Q: We seem to be overstocked with tight ends. Are we going to see some attrition here?

A: Yes, we have a glut of TE talent and the proverbial cream will rise to the top. Crowton came to BYU without tight end as an integral part in his offensive schemes. This changed overnight as Crowton found great talent in Doug Jolley, Spencer Nead and Gabriel Reid.

Crowton continues to employ a three tight end rotation. This will continue in the future because the position is loaded with new and possibly better talent than the abovementioned players. Names to watch out for on future Sundays in the NFL barring injury – and if they work hard enough in off-season workouts: Daniel Coats, Phil Niu and Bristol Olomua. Justin Jory and Aissac Aiono are also excellent and consistent contributors. Jeremy Gillespie and Andy Hadfield have done well in practice and scrimmages and will be vying for playing time next season. They could just step in for Jory if it weren't for the talents of Niu or Olomua.

Q: What's the latest on Manaia Brown's injury?

A: Brown has never felt 100% with his shoulder ever since the January accident when he was accompanying BYU recruits on a snowmobiling excursion. He missed virtually all of spring practice. Even throughout the summer in voluntary workouts with teammates (with no coaches around), Brown was invariably found in the trainer's room after EVERY workout applying electrical stimulation treatments to his shoulder. That's a clue. Though multiple MRI's were negative, there is no disguising the fact something is wrong inside and no one has been able to find or figure it out.

Brown is a gamer and will be ready to play this year – and through pain if necessary – unless the injury gets worse. It may be a situation similar to Utah's standout defensive end Jason Kaufusi who may save full contact for games rather than risk injury in practice. That's the call for his coaches to make.

Q: How is the offensive line progressing?

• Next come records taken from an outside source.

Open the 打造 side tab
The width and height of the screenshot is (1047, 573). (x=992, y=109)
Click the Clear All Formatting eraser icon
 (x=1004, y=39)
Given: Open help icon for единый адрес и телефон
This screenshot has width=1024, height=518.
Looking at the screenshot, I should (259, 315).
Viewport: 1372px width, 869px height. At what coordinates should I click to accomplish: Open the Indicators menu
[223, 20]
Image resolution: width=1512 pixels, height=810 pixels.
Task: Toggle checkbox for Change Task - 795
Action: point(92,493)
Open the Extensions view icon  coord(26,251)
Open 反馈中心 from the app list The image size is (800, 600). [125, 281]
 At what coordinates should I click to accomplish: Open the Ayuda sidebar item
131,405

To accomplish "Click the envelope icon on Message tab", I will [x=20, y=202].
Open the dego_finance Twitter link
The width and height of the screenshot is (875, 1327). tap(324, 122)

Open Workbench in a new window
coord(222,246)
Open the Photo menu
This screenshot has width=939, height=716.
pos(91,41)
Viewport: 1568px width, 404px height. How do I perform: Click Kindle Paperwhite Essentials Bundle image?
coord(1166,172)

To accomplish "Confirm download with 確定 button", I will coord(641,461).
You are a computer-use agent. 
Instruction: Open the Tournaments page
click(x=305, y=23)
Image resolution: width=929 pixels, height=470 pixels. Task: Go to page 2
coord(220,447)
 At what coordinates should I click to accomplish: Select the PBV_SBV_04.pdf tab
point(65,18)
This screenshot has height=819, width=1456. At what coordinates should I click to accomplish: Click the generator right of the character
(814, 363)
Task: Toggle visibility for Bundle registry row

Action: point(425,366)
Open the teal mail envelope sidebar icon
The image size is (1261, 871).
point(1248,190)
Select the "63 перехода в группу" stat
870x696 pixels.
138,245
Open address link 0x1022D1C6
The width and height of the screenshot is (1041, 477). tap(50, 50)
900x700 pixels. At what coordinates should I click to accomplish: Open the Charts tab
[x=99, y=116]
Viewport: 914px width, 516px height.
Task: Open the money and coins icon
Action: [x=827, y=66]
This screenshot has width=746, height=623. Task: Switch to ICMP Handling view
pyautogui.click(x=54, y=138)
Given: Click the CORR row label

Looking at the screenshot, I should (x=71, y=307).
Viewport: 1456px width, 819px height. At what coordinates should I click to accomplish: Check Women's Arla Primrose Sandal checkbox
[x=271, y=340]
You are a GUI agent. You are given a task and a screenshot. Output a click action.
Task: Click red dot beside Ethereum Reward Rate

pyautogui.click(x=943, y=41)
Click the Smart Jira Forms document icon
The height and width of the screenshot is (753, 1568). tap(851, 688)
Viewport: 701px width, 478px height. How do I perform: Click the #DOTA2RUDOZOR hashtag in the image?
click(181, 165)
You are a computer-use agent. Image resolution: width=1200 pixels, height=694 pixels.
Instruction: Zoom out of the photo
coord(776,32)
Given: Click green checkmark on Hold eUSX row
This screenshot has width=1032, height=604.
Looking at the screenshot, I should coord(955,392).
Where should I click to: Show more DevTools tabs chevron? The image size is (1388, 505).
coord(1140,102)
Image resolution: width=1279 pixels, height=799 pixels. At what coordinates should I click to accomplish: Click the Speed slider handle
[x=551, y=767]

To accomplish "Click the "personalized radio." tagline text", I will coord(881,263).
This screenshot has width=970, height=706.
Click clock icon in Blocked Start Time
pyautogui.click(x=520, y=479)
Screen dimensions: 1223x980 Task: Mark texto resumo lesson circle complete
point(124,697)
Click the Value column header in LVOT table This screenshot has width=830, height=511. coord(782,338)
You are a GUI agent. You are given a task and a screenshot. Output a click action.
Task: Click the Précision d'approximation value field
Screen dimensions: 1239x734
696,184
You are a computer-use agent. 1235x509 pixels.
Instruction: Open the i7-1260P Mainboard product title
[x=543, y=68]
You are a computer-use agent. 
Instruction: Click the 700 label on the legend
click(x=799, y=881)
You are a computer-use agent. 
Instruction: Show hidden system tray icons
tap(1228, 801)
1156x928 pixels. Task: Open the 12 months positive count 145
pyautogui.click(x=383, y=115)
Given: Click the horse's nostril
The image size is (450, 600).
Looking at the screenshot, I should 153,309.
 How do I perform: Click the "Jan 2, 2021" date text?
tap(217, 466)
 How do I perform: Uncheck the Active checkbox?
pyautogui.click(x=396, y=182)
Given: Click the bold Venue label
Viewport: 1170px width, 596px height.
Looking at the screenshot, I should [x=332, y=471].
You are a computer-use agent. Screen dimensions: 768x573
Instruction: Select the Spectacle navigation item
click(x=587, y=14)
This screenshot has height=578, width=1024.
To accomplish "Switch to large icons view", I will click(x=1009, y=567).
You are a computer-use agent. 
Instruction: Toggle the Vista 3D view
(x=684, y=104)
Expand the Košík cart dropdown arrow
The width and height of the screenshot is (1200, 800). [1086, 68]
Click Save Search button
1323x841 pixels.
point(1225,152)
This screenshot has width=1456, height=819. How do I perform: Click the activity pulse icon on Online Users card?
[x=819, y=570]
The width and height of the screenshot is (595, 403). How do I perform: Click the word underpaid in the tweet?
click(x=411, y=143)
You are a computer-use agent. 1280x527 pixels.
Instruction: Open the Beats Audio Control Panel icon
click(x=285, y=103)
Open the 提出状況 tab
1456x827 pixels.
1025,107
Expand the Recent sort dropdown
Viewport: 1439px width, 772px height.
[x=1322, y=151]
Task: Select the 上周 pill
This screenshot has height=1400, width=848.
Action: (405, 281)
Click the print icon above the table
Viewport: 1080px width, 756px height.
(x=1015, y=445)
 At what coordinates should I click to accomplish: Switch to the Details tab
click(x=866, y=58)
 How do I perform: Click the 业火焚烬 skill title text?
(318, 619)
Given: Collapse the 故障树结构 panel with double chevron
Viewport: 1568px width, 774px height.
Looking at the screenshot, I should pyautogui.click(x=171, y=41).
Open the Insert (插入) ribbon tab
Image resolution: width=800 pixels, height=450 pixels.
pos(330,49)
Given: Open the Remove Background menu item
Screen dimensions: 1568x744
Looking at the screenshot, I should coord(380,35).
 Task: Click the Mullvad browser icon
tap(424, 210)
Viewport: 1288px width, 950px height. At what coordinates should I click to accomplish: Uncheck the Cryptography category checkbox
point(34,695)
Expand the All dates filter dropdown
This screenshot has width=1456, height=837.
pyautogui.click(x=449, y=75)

A: They're big, powerful and inexperienced. They're coming together well. Keele undergoes baptism by fire every practice going against All-American candidate Brady Poppinga every day. That's a very good thing. Keele is not shy about seeking advice from his friendly practice adversary. He was talking to Poppinga non-stop while he rested during the latest scrimmage looking for pointers. He's a good student of the game. Jake Kuresa is the same way; they're both eager to learn. Ofa Mohetau is always by Scott Jackson's side getting instruction and advice from him.

The back-ups Crowton is excited about are Gary McGiven, Scott Fisher and Scott Young. McGiven may get some looks with the first-team in coming weeks. Fisher is solid and is an effective back-up at the other tackle position. Young has found his calling on the offensive side of the ball. Crowton would like to redshirt Young because he's too good not to start. All three will likely start next season.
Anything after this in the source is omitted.